● Task objective:
Start with the first line of the data and end with the line that holds "The height and width of the screenshot is (354, 644)."; write out each one exactly.

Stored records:
--

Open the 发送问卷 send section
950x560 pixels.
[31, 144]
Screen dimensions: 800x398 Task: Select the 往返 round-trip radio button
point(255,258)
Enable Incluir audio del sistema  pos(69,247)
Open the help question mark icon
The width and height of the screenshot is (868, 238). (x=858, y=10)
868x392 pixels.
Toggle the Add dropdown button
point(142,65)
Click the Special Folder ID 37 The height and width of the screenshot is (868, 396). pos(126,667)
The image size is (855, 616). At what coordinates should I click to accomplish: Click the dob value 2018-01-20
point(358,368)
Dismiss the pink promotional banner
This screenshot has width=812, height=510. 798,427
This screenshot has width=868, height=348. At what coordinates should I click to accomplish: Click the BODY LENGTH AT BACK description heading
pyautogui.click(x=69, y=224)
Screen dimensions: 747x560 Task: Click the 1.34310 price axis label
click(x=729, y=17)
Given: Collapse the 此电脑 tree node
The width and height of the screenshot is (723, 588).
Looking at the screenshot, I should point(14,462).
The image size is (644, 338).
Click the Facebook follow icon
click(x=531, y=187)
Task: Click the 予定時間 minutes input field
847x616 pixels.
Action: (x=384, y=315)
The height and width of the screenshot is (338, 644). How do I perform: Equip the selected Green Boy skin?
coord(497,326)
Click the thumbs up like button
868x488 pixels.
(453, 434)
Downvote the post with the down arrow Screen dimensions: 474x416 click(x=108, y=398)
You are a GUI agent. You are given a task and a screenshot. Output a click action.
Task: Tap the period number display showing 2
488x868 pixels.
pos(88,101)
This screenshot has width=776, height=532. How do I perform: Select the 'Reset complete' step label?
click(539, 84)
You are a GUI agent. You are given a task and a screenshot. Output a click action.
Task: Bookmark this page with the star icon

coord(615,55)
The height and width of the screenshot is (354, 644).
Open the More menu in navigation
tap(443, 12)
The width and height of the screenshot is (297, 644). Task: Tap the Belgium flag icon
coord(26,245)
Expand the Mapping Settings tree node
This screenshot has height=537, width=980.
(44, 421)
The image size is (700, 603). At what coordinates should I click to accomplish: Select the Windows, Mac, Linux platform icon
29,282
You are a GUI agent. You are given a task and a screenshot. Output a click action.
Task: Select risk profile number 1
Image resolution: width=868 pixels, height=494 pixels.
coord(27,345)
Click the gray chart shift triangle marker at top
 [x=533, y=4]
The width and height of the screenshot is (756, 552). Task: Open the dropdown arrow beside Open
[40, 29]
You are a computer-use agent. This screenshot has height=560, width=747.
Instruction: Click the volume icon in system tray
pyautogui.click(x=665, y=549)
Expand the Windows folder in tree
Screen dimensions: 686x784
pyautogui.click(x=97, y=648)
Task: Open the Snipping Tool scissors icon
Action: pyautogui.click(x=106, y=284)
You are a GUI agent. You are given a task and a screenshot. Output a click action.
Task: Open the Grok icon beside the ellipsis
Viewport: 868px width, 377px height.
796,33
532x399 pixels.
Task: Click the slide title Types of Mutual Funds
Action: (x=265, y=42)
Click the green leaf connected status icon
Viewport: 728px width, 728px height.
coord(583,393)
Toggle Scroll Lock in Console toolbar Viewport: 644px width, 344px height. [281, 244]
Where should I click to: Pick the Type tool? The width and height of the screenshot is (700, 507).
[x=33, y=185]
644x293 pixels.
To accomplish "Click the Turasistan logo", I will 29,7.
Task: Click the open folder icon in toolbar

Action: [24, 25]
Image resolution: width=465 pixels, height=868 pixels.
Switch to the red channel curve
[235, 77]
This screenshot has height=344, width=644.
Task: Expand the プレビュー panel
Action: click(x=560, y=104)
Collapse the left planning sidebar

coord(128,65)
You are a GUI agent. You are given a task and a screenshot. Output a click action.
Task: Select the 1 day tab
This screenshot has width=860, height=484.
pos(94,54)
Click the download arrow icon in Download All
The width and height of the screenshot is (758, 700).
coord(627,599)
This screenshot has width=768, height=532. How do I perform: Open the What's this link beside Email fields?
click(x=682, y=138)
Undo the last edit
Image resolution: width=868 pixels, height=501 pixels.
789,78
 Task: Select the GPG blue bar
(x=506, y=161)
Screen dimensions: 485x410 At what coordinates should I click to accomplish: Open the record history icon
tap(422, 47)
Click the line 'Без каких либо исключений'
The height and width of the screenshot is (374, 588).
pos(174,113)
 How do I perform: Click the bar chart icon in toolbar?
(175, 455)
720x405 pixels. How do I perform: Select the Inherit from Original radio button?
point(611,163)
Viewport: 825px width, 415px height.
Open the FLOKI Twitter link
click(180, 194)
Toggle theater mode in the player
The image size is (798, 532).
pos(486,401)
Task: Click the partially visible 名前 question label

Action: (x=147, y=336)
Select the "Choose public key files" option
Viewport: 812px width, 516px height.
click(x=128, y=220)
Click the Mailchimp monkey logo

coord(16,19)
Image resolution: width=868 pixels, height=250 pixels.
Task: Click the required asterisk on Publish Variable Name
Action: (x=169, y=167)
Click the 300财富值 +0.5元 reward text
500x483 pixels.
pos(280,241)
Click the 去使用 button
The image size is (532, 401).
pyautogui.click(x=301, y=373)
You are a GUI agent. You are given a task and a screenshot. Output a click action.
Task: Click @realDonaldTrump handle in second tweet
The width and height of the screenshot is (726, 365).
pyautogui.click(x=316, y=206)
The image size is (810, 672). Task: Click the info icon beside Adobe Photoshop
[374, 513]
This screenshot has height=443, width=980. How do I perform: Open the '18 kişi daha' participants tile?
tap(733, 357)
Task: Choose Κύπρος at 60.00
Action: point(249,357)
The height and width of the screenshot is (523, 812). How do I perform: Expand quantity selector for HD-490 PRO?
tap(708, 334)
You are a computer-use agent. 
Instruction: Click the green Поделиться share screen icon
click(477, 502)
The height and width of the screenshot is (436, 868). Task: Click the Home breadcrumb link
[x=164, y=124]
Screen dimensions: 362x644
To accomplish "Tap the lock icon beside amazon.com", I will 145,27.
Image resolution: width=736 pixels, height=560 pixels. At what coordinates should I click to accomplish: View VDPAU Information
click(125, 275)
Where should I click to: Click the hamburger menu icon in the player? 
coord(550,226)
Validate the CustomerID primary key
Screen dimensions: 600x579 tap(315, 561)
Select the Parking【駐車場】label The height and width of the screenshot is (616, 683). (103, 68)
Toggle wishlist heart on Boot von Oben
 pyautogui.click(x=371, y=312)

--

● Solution for this problem:
Open the 发送问卷 send section
950x560 pixels.
[31, 144]
Screen dimensions: 800x398 Task: Select the 往返 round-trip radio button
point(255,258)
Enable Incluir audio del sistema  pos(69,247)
Open the help question mark icon
The width and height of the screenshot is (868, 238). (x=858, y=10)
868x392 pixels.
Toggle the Add dropdown button
point(142,65)
Click the Special Folder ID 37 The height and width of the screenshot is (868, 396). pos(126,667)
The image size is (855, 616). At what coordinates should I click to accomplish: Click the dob value 2018-01-20
point(358,368)
Dismiss the pink promotional banner
This screenshot has width=812, height=510. 798,427
This screenshot has width=868, height=348. At what coordinates should I click to accomplish: Click the BODY LENGTH AT BACK description heading
pyautogui.click(x=69, y=224)
Screen dimensions: 747x560 Task: Click the 1.34310 price axis label
click(x=729, y=17)
Given: Collapse the 此电脑 tree node
The width and height of the screenshot is (723, 588).
Looking at the screenshot, I should point(14,462).
The image size is (644, 338).
Click the Facebook follow icon
click(x=531, y=187)
Task: Click the 予定時間 minutes input field
847x616 pixels.
Action: (x=384, y=315)
The height and width of the screenshot is (338, 644). How do I perform: Equip the selected Green Boy skin?
coord(497,326)
Click the thumbs up like button
868x488 pixels.
(453, 434)
Downvote the post with the down arrow Screen dimensions: 474x416 click(x=108, y=398)
You are a GUI agent. You are given a task and a screenshot. Output a click action.
Task: Tap the period number display showing 2
488x868 pixels.
pos(88,101)
This screenshot has width=776, height=532. How do I perform: Select the 'Reset complete' step label?
click(539, 84)
You are a GUI agent. You are given a task and a screenshot. Output a click action.
Task: Bookmark this page with the star icon

coord(615,55)
The height and width of the screenshot is (354, 644).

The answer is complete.